Bei den Maßnahmen, die gegen „Hartz IV“-Empfänger in Form von Streichungen ihrer Leistungen verhängt werden, geht es in erster Linie um eine Disziplinierung, die nicht selten unrechtmäßig ist. Dass 40 Prozent der Verfahren gegen die Sozialleistung für den Kläger erfolgreich ausgehen, zeigt, dass die Anwendung der Sanktionskeule oftmals willkürlich und damit schikanös angewandt wird. Ich gebe dem „Paritätischen Wohlfahrtsverband“ recht, der die Abschaffung dieses Instrumentes fordert – und damit auf eine bedingungslose Grundsicherung drängt, die dem Menschen den möglichen Freiraum zur individuellen Entfaltung seines Selbst geben würde.

Es ist ein Trugschluss zu glauben, wir seien dazu geschaffen, unseren Alltag auf dem Sofa vor dem Fernseher zu verbringen. Die Mehrheit ist gewillt, Arbeit aufzunehmen – denn sie gibt Sinn, Struktur und Ablenkung. Doch kaum jemand wird zeitnah in einen Job zurückfinden, wenn er von der Agentur gegängelt und für jedes Verfehlen gemaßregelt wird. Empfänger von Sozialleistungen sind keine Sklaven des Staates, sondern selbstbewusste Persönlichkeiten, die es in erster Linie zu fördern, statt ständig nur zu fordern gilt.

[Dennis Riehle]

Leserbrief zu
„Wie freiheitstauglich ist ein verurteilter Doppelmörder?“, WELT vom 19.01.2018

Gesellschaften tun sich schwer damit, Menschen zu vergeben. Das Vertrauen in diejenigen, die straffällig geworden sind, ist gering. Ihnen wird nicht zugetraut, sich zu wandeln. Besonders „Schwerverbrecher“ sollten dem Populismus vieler Stammtische gemäß ewig im Knast schmoren. Dabei ist unser Rechtsstaat nicht auf „lebenslang“ ausgerichtet. Ein ständiges Wegsperren widerspricht der Philosophie der Wiedereingliederung, die auch für Menschen gelten muss, die schwer an Schuld tragen. „Freiheitstauglich“ sind besonders die, die Buße tun.

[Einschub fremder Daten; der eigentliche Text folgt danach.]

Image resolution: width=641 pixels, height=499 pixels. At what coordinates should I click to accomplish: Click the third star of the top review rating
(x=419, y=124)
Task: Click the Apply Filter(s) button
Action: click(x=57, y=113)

Denen, den ein Umdenken bescheinigt werden kann, dort, wo Sühne stattfindet, da muss auch die Chance auf Rückkehr ins Leben bestehen. Mit dem Credo „Aus den Augen, aus dem Sinn“, werden wir niemandem gerecht. Die dauerhafte Unterbringung in der Haft kostet nicht nur den Steuerzahler, sie läuft auch unserer Ethik der Freiheit zuwider, die jedem zugutekommen sollte, den wir nach ausgiebiger Prüfung, nach langer Beobachtung als den identifizieren, der eine Umkehr gewagt hat. Das Gefängnis, die Beschäftigung mit der eigenen Tat, sie kann verändern – und kann aus Menschen neue Persönlichkeiten machen.

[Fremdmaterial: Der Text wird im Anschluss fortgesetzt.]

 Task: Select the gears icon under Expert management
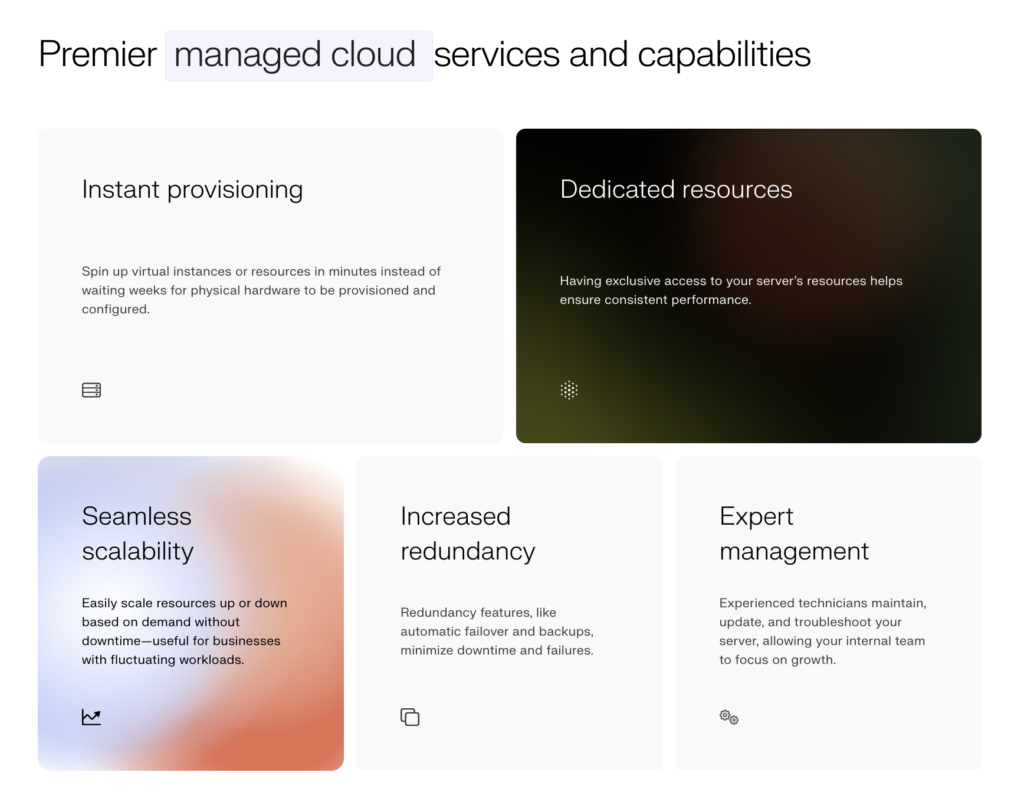click(x=728, y=717)
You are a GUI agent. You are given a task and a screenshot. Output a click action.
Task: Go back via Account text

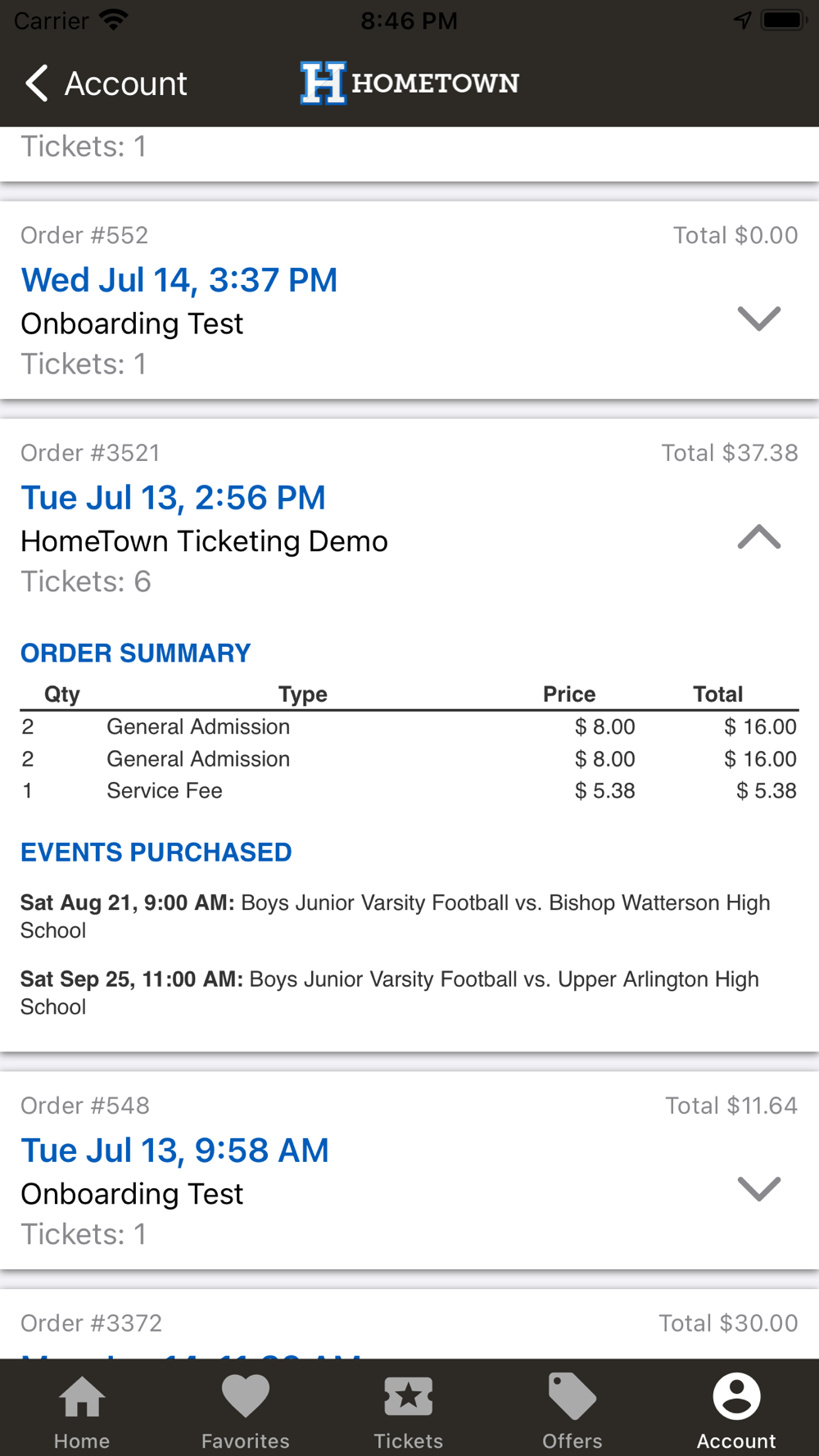coord(126,84)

Es wird der Würde eines Jeden nicht gerecht, wenn wir unser Justizwesen auf das Verwahren fokussieren. Jede Möglichkeit, selbst Schwerverbrecher wieder in das öffentliche Dasein zu integrieren, erleichtert auch unser Gewissen. Denn Strafe allein, sie mag unsere Überlegenheit befördern. Gerechtigkeit ist aber erst hergestellt, wenn uns die Resozialisierung des Täters gelingt.